Mar. Nov 29th, 2022
annarita amoroso

A partire dal 2016 tutti gli stranieri che decideranno di percorrere le autostrade tedesche saranno costretti a pagare il pedaggio, si tratta di una assoluta novità per il paese tedesco, nel quale l’accesso ai servizi autostradali è sempre stato totalmente gratuito.

Anche i residenti in Germania pagheranno l’autostrada, ma loro potranno riscattare l’intero importo versato in autostrada con uno sconto sul bollo dell’auto. Questo provvedimento è stato il cavallo di battaglia dei cristiani-sociali bavaresi, il partito gemello della Cdu del cancelliere Angela Merkel, durante la campagna elettorale, ed ora è pronta per entrare in vigore, dopo una messa a punto del ministro dei Trasporti, Alexander Dobrindt.

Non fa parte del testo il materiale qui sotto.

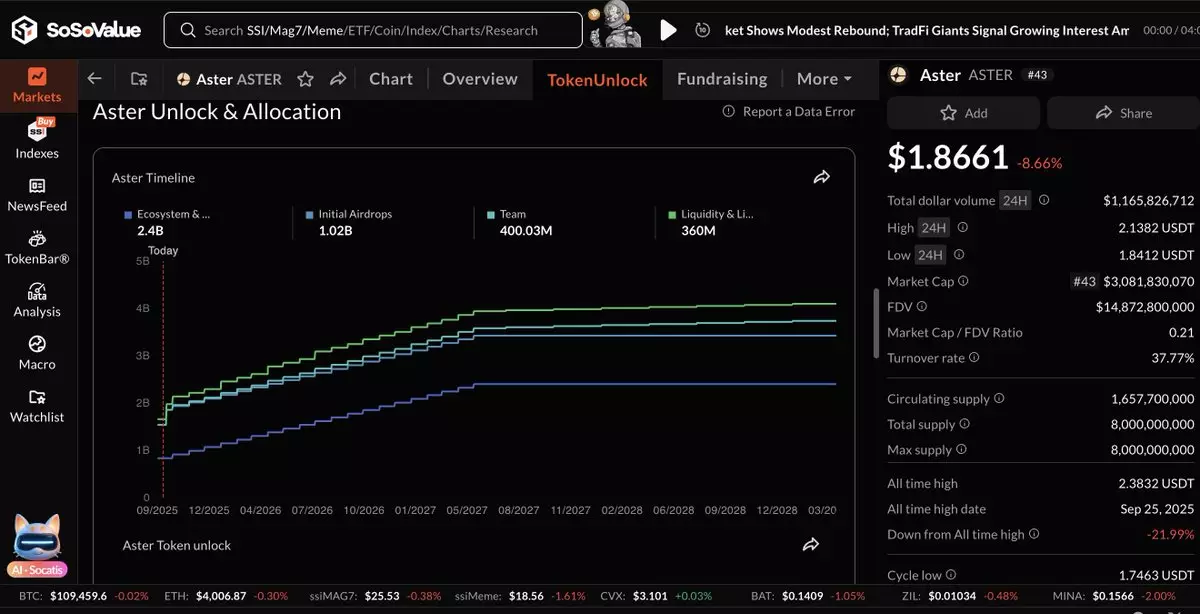
Task: Share the Aster Timeline chart
Action: (x=821, y=178)
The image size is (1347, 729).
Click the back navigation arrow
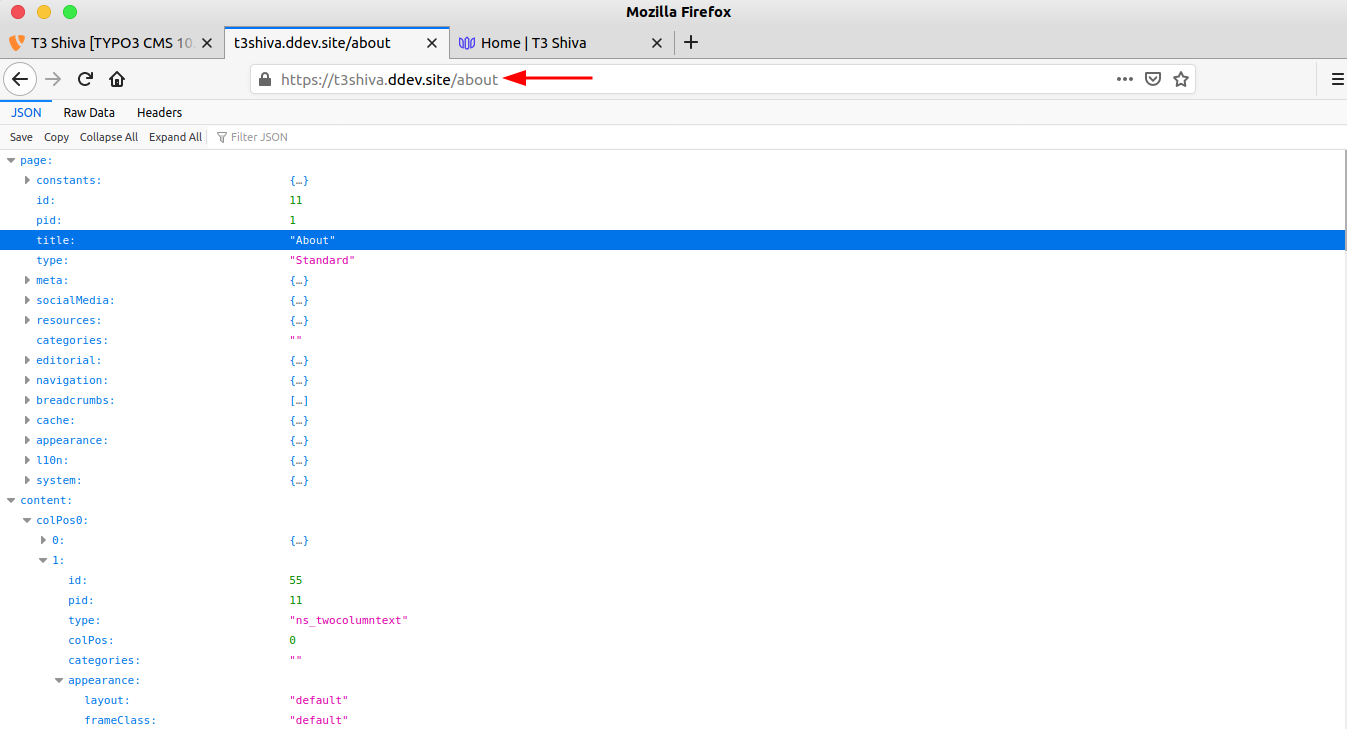[x=20, y=79]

Questo provvedimento, si calcola, che porterà nelle casse dello stato circa 500 milioni di Euro, utilizzati per ammodernare l’intero impianto autostradale e tutti i servizi annessi. Ma a rovinare la festa ci pensa una studentessa italiana, Annarita Amoroso.

Secondo quanto pubblicato da Metropolisweb.it, il tutto è nato dopo aver appreso la notizia del pedaggio in autostrada obbligatorio agli stranieri in visita in Germania: “E’ iniziato tutto per gioco. Ho letto di questa scelta, mi sono documentata e ho deciso di intervenire”. 

Annarita Amoroso denuncia “l’abuso di posizione dominante da parte della Germania e la violazione degli articoli 18, 26, 102 e 120 del Tfue” accusando Dobrindt di aver violato il “divieto di discriminazione fondato sulla nazionalità applicato alla libera circolazione delle persone e delle merci”.

La 27enne non credeva che la sua petizione sarebbe stata ufficialmente registrata e ritenuta ricevibile dalla presidentessa della commissione petizioni Cecilia Wilksrom: “La commissione ha avviato l’esame della petizione e ha deciso di chiedere alla commissione europea di svolgere un’indagine preliminare sui vari aspetti del problema”.

Ad appoggiare la petizione di Annarita Amoroso è stata anche la commissaria ai trasporti dell’Unione Europea, Violeta Bulc: “Un sistema di pedaggio può essere in linea con la legislazione europea solo se rispetta il principio fondamentale di non discriminazione. Abbiamo seri dubbi che sia così, alla luce dei testi di legge. Vogliamo, quindi, agire rapidamente attraverso una procedura di infrazione per chiarire i nostri dubbi nell’interesse dei cittadini europei”.

In sostanza la Germania ha creato una norma che fa acqua da tutte le parti ed ora è costretta a rispondere in maniera documentata ai tanti dubbi della commissione entro la fine di agosto rischiando di dover dire addio a milioni e milioni di euro.